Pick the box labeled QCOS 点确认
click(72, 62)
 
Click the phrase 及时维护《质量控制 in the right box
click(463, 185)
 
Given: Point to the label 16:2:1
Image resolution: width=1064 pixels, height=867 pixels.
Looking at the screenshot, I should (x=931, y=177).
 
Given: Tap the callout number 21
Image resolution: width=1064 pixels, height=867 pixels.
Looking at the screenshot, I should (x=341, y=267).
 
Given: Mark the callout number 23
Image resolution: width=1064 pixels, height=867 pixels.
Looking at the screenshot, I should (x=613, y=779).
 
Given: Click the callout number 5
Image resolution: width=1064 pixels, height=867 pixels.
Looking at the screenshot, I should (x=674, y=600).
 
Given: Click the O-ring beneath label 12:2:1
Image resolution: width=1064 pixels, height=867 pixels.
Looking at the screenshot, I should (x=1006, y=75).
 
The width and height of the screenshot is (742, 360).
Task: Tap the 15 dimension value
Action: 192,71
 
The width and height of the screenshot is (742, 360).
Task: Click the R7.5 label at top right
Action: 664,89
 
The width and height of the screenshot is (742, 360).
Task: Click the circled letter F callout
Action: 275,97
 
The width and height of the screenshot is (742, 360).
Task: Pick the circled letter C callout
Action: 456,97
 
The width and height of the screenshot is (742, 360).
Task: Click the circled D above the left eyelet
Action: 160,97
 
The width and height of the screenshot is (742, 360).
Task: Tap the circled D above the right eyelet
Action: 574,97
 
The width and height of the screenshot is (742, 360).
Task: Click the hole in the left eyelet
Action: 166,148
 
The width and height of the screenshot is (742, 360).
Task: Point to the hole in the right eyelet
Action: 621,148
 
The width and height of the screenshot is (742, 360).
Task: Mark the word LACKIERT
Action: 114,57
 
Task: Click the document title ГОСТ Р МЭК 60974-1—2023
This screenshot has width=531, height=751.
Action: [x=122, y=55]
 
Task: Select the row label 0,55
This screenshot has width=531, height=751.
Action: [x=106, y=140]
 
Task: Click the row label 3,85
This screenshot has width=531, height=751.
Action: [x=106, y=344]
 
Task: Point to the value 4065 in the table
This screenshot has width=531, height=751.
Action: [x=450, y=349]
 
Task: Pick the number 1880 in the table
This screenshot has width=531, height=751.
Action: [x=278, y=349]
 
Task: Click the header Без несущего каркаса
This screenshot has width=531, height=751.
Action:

• • • •

WHAT YOU NEED TO DO: List every line of the material above that contains the string "letter", copying each such line in full.

THE SOLUTION:
Task: Click the circled letter F callout
Task: Pick the circled letter C callout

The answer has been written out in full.